Читаем Серп языческой богини полностью

И от таких мыслей, от невозможности их исполнения, Туве вновь зверел.

Ласточка же научилась чувствовать это его состояние. Она не пряталась, нет, но просто держалась как-то так, что зверь внутри переставал ее замечать.

Но и с нею, с Тойе, творилось неладное. Красота ее поблекла, черты лица заострились, и нет-нет да проглядывало в них нечто недоброе. Бывало, станет Ласточка в тени, так, что не видать ее саму, и глядит на мужа. Глядит и улыбается.

Страшно становилось Юкко от той улыбки.

– Беги, – повторял он теперь все чаще, уже не опасаясь быть услышанным.

Куда бежать? Весна голодна. Зверь отощавший, дикий совсем. Рыба за зиму жиры скинула. И земля, только-только освободившись от волглых снегов, не спешит родить.

Нет, Тойе-Ласточка умеет ждать.

Она считала дни и удары, заставляя себя запоминать их. Тойе сочтется за каждый.

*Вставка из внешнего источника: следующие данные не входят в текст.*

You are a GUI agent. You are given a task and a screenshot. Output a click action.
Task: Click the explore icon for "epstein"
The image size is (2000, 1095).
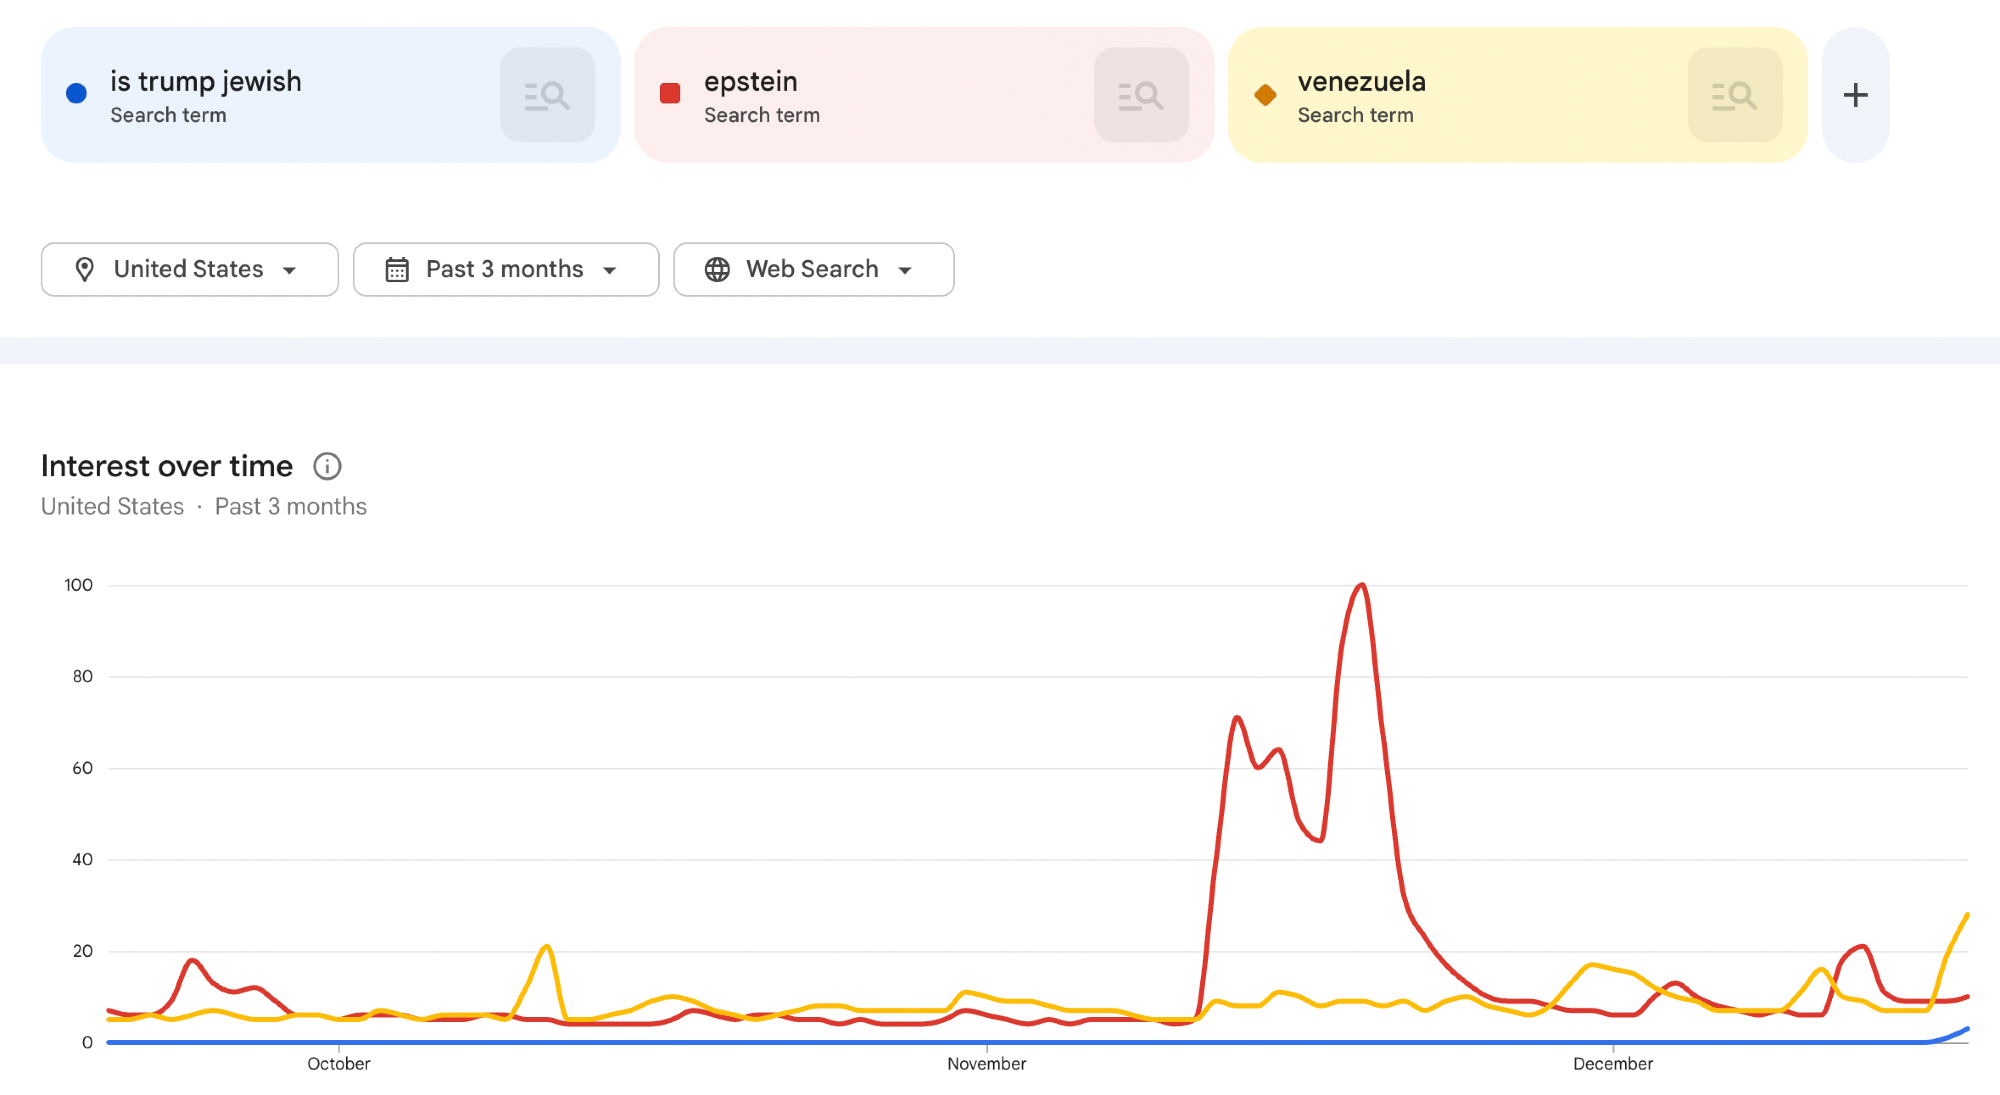(1141, 95)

Ласточка не помнила, когда и как появилась эта, в общем-то, правильная закономерная мысль – отомстить. Наверное, родилась с кровью, с болью, как рождается все живое и стоящее. А мысль, безусловно, была стоящей…

Удар за удар.

Боль за боль.

Любовь за… А разве она умеет любить? Юкко думает, что умеет. Ему так хочется, чтобы Тойе любила. Беспомощного. Безногого. Всегда ласкового, хотя ныне он пытался притворяться равнодушным, даже покрикивал изредка. Дескать, я тебе никто. И ты мне никто.

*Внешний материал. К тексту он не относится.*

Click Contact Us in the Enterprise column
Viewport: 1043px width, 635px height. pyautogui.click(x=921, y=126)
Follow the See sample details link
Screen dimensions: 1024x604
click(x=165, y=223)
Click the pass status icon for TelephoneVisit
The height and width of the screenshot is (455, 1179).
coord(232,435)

Туве видел неуклюжее притворство, как видел то, что за ним скрывается. Бесился.

Правда, Юкко он не бил.

Тойе только. И как ей любить, если бьют за двоих? Разве справедливо?

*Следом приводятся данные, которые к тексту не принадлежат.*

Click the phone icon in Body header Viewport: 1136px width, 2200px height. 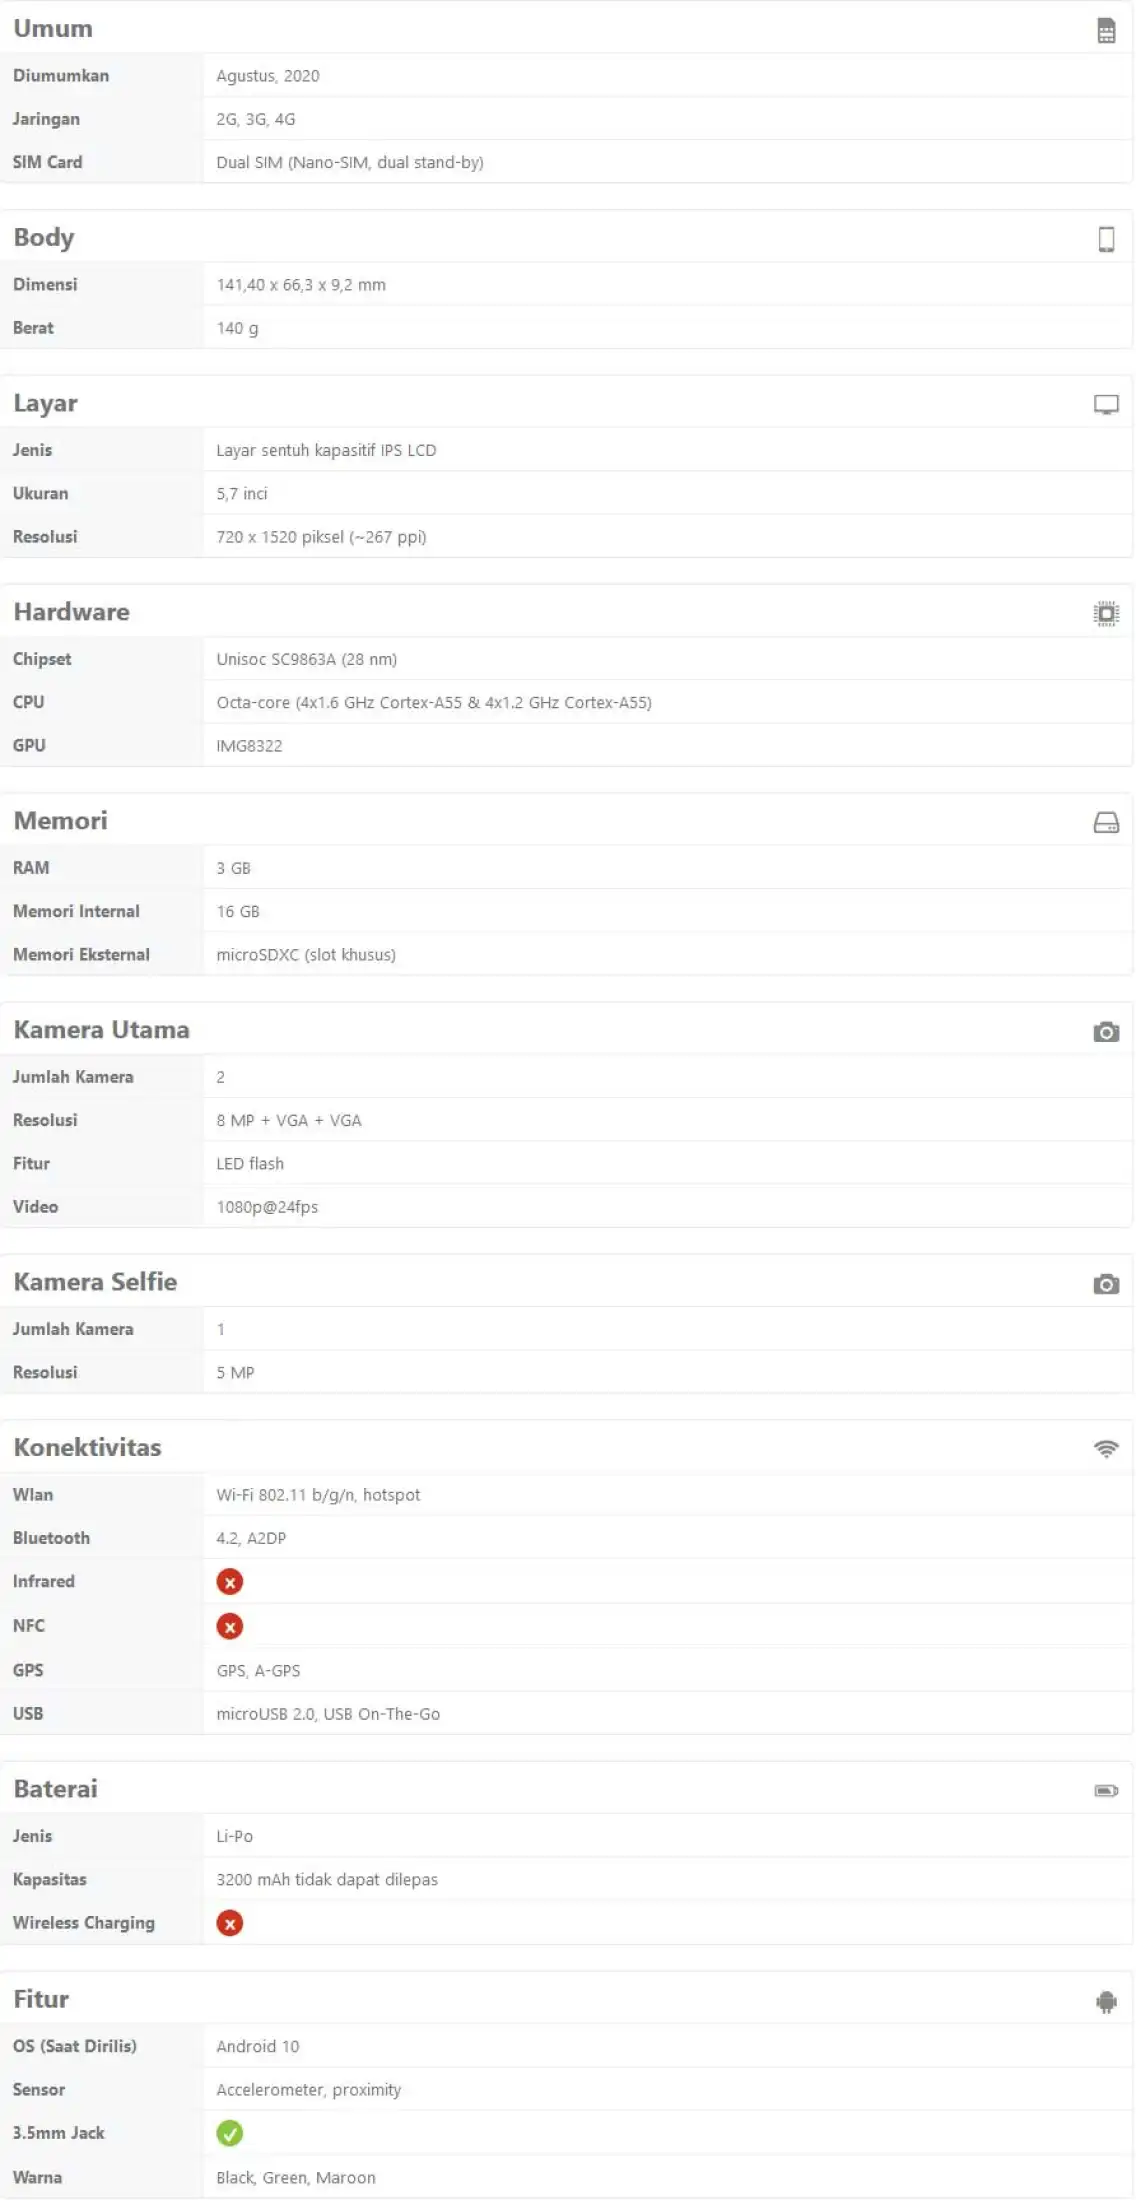[x=1106, y=239]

Шла весна. Рядилась в зелень. Гнала по небу стаи серых гусей и полнила озеро серебряной рыбой. Оживали леса зверем. Ложились поля под плуг, готовые принять золотое тяжелое зерно. Зима, случившаяся на редкость голодной, осталась позади, и люди спешили жить, забыть то ненастное ледяное время.

Полыхнуло солнце. И раскинулись высокие травяные ковры.

На заливной луг вышли со свекровью. Жарко было. Зудела мошкара. Липла к разбитым губам. Ползала по шее, норовя забиться в волосы. И свекровь, тонко причитая, то и дело хлопала себя по шее, по рукам, размазывая черноту. Повторяла:

– От мерзь, от мерзь…

И Тойе кивала, соглашаясь: действительно мерзь. Луг этот яркий и душный. Солнце. Мошкара. Сама свекровь, которая притворяется доброй, но больше со страху. Выродила сынка, что и самой глядеть тошно, хотя вслух никогда не признается.